A Closer Look: Nicholas Cooper
Attorney, Whitfield & Eddy PLC
Friday, April 11, 2014 7:00 AM
Nicholas Cooper took a seat this year on the three-member executive committee at Whitfield & Eddy PLC. He is the youngest person elected to the committee, which is responsible for developing strategies and leading all initiatives of the 51-member firm, which has offices in Des Moines, Ankeny and Mount Pleasant. Cooper joined the firm in 2004, fresh out of Drake University Law School. He was chairman of the firm’s professional recruitment committee in 2013. He specializes in civil litigation, banking and licensing, and he developed the firm’s administrative and liquor licensing practice. He was elected to the executive committee along with Anjela Shutts and Mark Rice.
Education: Southeast Polk High School; bachelor’s degree in finance from University of Iowa; law degree from Drake University
Family: Wife, Sara
Why are you a lawyer?
My interest was a result of my undergraduate degree in finance. Took a pre-law class, excelled in that and was finding that in finance the lawyers were involved in everything. I decided that if lawyers are the ones making the decisions, that was where I wanted to be.
You specialize in civil litigation and banking. You must have been busy during the recession.
With the area of my practice, with a commercial emphasis, these have been difficult times. I have been very busy. I represent lenders on a daily basis, and over the last five years, it’s been working on troubled assets. I can confidently say we have turned the corner, and now we are making deals rather than ending deals, and that’s a lot more fun.
You went through a stretch where commercial deals evaporated.
It gave me an advantage. You see what challenges lenders face. You see what issues are being litigated, and I think that has helped me represent my lender clients, to see what they have faced and to assist them to avoid the same challenges.
Did the lenders learn anything, or did they have a lesson to learn?
I believe they learned some lessons. Due diligence on the front end is very important, and I’m seeing that due diligence, not that it didn’t occur before, has a stronger emphasis. … The commercial foreclosure stuff, compared to where we were, is as different as night and day.
How much of your time was spent on foreclosures?
Today, it’s less than 20 percent, maybe less than 10 percent. Four years ago, it was 75 to 90 percent. Good or bad, there was just a ton of work. There are a lot of guys in the shop who do that type of work. We were very busy.
In the commercial sector, where is the most activity?
Development, refinancing. They’re still seeing some problems, but I’m seeing progress. With a lot of my clients, they are doing deals nationwide.
What do you do as a member of the executive committee?
The executive committee develops strategic decisions, leads initiatives for the firm. Major decisions are still decided by the membership. The executive committee oversees all staff recommendations, all charitable giving, all committees and all committee work.
Why do you think you were elected to the committee?

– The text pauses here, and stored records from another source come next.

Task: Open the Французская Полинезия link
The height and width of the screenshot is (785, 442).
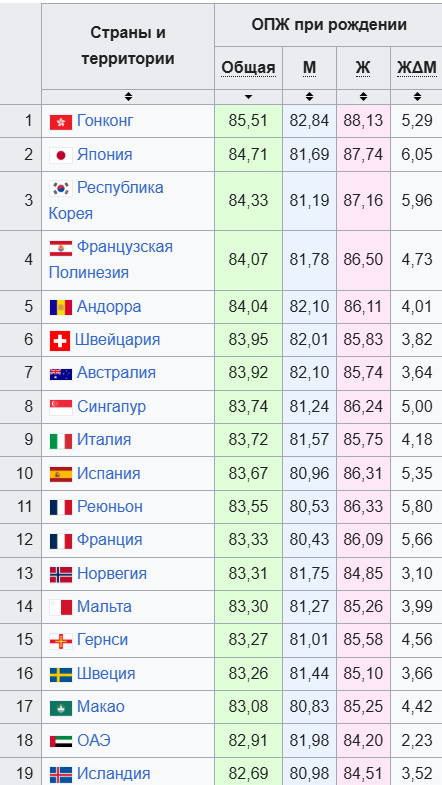Action: tap(111, 260)
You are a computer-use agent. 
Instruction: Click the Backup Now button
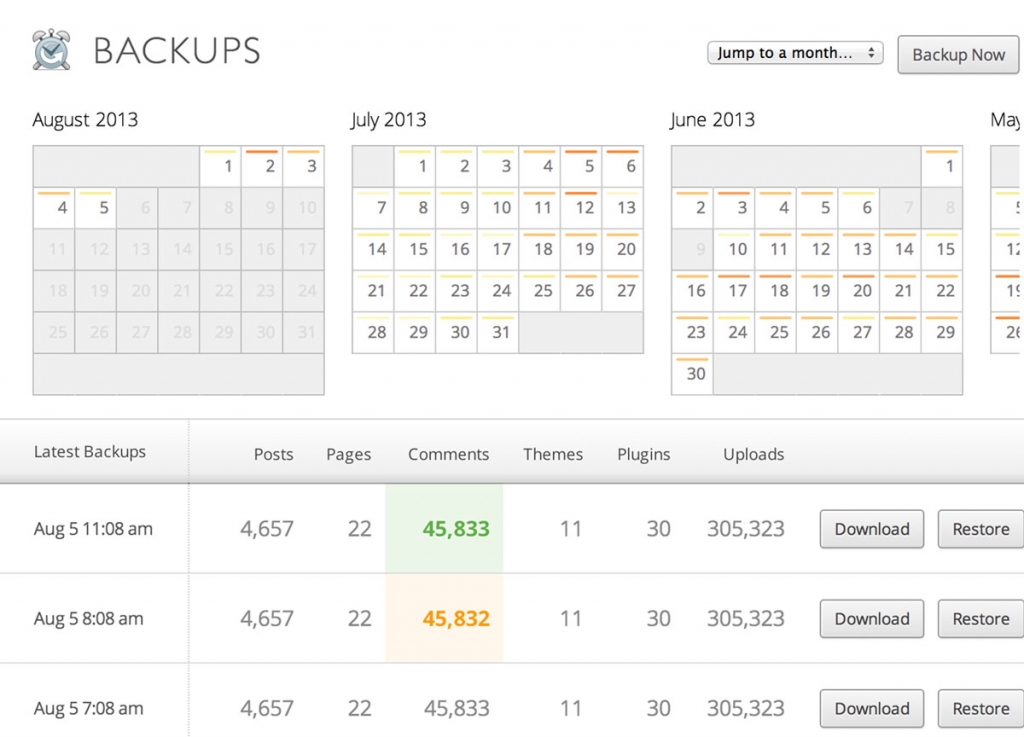click(958, 55)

I think the firm has a history of innovative thinking, and I think the members see that the young partners have a vested interest in seeing the success of the firm. Over the past year, I was in charge of what our firm calls the professional recruitment committee, and that is identifying and recruiting associate attorneys.
Are you hiring?
We are. It’s controlled growth. I think that we’re coming off of a very strong year. We just brought on two new lawyers. We have another attorney that is taking the bar exam, and she will be starting in March. Another attorney is completing her third year of law school, and she’ll start in the fall.
What are the challenges for the firm?
The firm is 86 years old. We have a strong business, employment, real estate, family law, litigation practice. I think we continue to focus on those areas the firm was founded upon, but look for new opportunities. I think the days of the big corner office full of law books are gone. We’re shifting toward a paperless office. (Law libraries) look nice, but what is the message you are sending to new clients? Is the message that you are not changing with the times? I think those days are dwindling.